Grade 6 LA/Social teacher Leah Deschenes says they’re highlighting various groups in their school that showcase that diversity.
“Westpark Middle School is wonderful, we are an incredibly welcoming and diverse school in terms of everything from culture to various needs in the school,” she explains. “With Inclusive Schools Week, it’s just a way to celebrate our diversity but also what a great school culture we have. So every day, what we’re doing is we have presentations at lunch in the library.”
On Monday, Deschenes says one of their students who is visually impaired (Caden Johnson) did a presentation about himself to offer his peers a better understanding of being blind.
“He was showing the kids his equipment, the kids were learning how to brail and just basically letting them into his world a little bit, how he learns in our school” she explains. “On Tuesday, we had our Westpark Pride Café in the library and they had hot chocolate, a little marshmallow activity and again it was just a way to celebrate our diversity and our uniqueness really.”
Wednesday says Deschenes was a chance for students to learn how to communicate with the school’s non-verbal students by way of an AAC (Augmentative and Alternative Communication) device.

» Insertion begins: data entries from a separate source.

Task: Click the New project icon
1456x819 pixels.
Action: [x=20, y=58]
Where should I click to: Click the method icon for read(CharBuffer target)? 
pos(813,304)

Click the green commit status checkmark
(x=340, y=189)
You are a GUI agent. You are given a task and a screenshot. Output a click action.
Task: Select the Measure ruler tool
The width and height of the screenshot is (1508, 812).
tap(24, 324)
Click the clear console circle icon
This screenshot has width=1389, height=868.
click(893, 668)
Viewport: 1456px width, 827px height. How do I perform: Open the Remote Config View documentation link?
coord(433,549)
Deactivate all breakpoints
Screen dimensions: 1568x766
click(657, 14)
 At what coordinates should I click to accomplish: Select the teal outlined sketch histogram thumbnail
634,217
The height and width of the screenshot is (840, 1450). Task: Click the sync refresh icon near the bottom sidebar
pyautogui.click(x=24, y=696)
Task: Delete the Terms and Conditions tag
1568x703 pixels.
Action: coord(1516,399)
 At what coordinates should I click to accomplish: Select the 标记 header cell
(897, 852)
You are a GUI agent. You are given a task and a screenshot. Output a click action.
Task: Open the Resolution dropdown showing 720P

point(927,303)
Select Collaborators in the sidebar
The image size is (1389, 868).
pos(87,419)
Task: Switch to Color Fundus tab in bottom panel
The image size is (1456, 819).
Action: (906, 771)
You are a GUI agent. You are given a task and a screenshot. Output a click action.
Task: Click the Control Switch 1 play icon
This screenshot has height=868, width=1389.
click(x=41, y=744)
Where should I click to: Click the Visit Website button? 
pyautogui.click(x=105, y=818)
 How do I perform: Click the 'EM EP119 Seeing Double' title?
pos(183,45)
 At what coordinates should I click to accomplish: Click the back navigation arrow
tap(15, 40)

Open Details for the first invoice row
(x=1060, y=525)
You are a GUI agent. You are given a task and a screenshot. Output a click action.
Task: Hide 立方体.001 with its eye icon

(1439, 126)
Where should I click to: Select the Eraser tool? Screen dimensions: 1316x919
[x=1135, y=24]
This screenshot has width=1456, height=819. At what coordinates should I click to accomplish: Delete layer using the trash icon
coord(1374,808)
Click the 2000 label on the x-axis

“This was a way to open it up to the rest of our school community and teach them how to communicate with our non-verbal students,” says Deschenes. “Thursday in our Pathways class, we have a Pathways open house and we have a program called Best Buddies. It’s a way for students to get involved in the school and get to know our student in our Pathways program a little bit more.”
Deschenes says they will wrap up Inclusive Schools Week with a multicultural fair on Friday.
“We’ve teamed up with CARE (Central Alberta Refugee Effort) and the students have volunteered to come in and set up display boards and we have henna and again, just a way for students to see the different cultures in our school,” she explains. “Throughout the week as well within the classes they’re doing activities and then actually in our phys ed classes, they’ve been doing activities as well. Everything from FNMI (First Nations, Metis, Inuit) activities to goal ball to silent basketball and wheelchair basketball.”
Deschenes says Inclusive Schools Week is really about getting to know each other better.
“Quite often when there are students in say grade 8, our grade 6 students wouldn’t have much contact with them, just because of the way the classes are organized” adds Deschenes. “So this is a way for students to get to know other students in other grades but also just to become aware of what it’s like to go through school, say being visually impaired or hearing impaired or to be in a wheelchair. It’s a learning experience.”
“Westpark is just a wonderful school,” concludes Deschenes. “It’ a real pleasure because of the diversity and the accepting spirit of the kids. That’s what this week is all about and it’s been a real eye-opening week for the kids, so it’s been great.”